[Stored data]
————

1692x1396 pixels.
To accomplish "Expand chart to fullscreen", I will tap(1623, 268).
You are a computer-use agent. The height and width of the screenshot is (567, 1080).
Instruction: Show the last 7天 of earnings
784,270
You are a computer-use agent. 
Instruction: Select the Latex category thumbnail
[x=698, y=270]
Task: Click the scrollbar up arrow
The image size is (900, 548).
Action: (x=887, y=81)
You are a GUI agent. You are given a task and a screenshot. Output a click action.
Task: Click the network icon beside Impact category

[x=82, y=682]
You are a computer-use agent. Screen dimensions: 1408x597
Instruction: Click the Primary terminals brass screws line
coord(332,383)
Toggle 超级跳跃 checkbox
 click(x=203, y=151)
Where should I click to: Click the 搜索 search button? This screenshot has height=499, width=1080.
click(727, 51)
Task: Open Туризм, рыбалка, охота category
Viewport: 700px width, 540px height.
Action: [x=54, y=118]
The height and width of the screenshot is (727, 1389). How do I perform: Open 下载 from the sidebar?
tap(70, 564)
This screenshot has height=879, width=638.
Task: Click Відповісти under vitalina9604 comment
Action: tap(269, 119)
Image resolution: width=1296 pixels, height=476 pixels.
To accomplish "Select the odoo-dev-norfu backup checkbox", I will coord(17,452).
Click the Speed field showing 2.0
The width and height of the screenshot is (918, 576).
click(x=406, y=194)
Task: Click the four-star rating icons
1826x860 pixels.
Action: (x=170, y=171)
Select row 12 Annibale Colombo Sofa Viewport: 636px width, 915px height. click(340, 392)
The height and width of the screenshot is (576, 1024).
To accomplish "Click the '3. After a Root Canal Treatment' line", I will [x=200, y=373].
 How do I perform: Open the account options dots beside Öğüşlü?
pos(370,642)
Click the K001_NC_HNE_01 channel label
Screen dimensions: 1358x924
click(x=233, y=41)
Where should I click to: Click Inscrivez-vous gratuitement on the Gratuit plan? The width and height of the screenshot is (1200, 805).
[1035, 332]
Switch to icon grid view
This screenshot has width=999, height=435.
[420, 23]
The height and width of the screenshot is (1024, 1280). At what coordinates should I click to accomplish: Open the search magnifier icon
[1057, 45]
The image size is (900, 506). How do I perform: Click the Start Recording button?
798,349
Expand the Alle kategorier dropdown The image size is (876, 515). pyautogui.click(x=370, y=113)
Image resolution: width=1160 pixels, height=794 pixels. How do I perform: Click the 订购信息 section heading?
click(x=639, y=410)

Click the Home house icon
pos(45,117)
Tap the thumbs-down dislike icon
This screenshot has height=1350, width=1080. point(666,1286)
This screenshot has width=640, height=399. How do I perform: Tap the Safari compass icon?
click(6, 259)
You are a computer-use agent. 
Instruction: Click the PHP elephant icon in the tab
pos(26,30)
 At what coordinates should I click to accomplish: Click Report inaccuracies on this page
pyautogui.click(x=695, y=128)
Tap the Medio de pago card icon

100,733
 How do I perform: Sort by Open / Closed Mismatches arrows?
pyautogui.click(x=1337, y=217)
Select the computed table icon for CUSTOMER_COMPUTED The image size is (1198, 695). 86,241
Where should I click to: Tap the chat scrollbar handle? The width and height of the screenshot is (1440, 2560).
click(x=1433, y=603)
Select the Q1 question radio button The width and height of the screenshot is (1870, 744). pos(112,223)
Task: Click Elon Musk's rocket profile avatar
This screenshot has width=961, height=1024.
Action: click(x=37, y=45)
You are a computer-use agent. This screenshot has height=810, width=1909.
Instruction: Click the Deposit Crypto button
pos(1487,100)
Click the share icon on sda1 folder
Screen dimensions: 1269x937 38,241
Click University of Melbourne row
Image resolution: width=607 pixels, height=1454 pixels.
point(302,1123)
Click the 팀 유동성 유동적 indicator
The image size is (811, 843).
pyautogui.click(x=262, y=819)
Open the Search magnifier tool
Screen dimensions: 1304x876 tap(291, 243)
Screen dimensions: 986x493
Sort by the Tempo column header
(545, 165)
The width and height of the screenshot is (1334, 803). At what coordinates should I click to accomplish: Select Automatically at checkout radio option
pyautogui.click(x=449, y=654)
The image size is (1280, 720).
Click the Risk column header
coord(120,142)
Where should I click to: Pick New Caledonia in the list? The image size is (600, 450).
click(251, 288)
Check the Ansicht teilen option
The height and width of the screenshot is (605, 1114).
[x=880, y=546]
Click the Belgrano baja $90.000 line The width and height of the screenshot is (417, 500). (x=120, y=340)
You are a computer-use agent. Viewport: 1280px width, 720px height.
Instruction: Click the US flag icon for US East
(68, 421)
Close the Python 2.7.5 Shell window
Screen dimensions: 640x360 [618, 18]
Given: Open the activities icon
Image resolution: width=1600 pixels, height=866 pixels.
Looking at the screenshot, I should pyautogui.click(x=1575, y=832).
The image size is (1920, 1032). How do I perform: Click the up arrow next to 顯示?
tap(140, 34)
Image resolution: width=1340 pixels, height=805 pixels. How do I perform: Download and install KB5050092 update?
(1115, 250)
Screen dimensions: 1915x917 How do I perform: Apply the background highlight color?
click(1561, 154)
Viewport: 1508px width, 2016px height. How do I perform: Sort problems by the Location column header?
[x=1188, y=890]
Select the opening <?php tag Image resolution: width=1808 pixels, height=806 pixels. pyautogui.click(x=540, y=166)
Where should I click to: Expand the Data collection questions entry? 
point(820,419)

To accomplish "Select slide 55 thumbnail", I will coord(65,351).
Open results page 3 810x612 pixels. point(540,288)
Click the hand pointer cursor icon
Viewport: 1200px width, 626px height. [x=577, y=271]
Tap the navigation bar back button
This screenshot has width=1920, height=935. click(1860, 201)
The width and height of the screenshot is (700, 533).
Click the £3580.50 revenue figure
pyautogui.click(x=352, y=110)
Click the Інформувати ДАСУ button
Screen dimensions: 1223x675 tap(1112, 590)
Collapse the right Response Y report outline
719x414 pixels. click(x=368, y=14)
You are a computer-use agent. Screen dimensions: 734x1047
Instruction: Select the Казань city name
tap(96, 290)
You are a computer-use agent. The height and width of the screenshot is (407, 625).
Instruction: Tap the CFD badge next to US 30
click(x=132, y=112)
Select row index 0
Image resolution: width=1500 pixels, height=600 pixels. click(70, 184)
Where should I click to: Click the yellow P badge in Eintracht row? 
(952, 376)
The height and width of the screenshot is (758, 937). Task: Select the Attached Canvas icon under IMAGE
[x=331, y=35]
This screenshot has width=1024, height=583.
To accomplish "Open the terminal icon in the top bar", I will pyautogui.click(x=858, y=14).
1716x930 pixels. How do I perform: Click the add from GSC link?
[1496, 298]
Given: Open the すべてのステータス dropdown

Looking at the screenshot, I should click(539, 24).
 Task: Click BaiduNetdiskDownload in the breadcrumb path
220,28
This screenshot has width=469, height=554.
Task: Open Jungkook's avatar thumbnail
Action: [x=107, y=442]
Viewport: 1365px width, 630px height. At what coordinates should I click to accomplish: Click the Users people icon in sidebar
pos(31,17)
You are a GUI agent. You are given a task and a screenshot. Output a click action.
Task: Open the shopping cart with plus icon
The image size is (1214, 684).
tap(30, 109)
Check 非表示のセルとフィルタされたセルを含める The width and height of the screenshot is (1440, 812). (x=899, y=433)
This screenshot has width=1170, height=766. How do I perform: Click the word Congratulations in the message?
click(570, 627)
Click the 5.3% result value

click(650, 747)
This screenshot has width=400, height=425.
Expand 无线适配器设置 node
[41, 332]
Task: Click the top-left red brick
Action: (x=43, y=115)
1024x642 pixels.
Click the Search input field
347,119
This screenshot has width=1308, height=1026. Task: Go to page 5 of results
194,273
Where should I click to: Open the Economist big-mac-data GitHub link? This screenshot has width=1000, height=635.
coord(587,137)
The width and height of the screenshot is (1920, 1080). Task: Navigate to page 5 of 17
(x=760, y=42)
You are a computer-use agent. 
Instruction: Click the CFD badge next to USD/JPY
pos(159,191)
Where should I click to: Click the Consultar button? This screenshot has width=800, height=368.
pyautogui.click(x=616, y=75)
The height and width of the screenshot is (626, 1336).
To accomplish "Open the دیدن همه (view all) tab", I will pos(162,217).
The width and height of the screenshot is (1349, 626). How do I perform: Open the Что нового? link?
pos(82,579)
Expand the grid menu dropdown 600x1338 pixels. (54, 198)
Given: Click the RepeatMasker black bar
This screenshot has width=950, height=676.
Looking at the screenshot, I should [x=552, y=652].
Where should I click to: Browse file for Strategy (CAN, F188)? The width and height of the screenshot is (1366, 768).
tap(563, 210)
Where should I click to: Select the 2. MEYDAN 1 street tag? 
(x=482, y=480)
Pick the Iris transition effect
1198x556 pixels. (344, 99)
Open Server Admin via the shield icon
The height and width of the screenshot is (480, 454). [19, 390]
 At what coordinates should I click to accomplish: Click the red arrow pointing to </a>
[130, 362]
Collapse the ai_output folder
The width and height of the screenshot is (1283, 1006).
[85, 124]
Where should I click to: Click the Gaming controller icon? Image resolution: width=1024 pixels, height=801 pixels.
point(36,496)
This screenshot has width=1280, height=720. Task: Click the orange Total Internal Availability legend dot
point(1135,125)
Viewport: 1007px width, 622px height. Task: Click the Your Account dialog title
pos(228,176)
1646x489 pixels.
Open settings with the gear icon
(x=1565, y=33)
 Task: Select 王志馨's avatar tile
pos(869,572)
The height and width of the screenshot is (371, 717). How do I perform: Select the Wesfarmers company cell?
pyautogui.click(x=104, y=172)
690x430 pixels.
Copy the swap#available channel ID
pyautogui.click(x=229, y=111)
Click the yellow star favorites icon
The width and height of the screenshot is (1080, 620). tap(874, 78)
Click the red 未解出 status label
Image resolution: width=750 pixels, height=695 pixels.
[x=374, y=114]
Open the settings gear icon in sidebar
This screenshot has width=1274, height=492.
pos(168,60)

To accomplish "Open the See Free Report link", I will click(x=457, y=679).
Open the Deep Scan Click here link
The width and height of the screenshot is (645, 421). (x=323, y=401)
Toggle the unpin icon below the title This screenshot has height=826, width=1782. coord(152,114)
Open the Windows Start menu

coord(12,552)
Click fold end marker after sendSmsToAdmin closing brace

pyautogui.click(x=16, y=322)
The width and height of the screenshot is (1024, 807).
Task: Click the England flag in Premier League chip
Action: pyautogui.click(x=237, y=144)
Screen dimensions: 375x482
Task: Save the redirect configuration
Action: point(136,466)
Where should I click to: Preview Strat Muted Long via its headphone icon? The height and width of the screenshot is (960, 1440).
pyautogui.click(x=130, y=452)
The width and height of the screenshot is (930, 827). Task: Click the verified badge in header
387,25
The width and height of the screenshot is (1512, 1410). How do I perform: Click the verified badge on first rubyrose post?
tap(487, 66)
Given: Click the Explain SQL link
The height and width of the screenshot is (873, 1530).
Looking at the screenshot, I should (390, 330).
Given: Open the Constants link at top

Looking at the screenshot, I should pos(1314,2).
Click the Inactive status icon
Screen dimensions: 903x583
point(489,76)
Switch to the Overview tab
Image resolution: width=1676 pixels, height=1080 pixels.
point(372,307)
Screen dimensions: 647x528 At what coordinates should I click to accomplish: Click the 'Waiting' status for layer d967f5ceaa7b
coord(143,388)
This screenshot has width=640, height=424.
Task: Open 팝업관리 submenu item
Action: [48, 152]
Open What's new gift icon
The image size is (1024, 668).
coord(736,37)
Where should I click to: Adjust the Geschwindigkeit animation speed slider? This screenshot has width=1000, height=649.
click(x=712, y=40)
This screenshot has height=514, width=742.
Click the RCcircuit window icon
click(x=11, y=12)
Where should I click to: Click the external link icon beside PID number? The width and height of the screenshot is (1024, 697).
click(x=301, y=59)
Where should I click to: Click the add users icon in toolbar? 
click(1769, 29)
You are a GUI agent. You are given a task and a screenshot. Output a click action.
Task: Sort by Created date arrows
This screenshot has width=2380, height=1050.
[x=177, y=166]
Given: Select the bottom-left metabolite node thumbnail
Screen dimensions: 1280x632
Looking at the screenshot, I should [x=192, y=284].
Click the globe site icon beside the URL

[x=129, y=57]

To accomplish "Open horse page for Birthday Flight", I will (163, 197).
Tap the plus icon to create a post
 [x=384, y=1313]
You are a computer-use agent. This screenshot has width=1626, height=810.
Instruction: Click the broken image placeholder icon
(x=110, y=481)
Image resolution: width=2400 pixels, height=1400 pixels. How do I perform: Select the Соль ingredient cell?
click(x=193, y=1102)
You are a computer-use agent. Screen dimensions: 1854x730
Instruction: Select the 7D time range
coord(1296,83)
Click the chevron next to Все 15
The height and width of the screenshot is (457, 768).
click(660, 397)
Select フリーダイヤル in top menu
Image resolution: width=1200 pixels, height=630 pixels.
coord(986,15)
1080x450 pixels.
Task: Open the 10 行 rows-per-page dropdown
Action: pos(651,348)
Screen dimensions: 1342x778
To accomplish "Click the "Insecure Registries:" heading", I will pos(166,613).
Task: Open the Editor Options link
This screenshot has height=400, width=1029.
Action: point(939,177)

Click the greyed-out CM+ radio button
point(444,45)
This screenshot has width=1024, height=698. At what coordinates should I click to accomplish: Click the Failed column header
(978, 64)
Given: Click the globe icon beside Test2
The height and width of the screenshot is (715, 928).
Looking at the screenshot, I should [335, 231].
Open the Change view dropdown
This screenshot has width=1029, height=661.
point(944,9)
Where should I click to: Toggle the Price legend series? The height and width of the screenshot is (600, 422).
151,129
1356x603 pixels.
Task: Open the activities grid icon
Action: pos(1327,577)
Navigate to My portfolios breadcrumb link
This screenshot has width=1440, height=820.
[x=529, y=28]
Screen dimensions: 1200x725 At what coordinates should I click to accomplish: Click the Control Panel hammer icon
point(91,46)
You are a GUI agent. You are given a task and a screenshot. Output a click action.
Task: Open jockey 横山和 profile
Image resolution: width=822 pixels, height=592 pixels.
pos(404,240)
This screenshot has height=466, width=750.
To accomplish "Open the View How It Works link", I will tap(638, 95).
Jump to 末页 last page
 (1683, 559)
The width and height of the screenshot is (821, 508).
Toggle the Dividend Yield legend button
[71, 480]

————

- TASK DIRECTIONS:
The range begins at the line containing "The width and height of the screenshot is (821, 508)." and ends at the last line of the entries; reproduce it exactly.

- TASK SOLUTION:
The width and height of the screenshot is (821, 508).
Toggle the Dividend Yield legend button
[71, 480]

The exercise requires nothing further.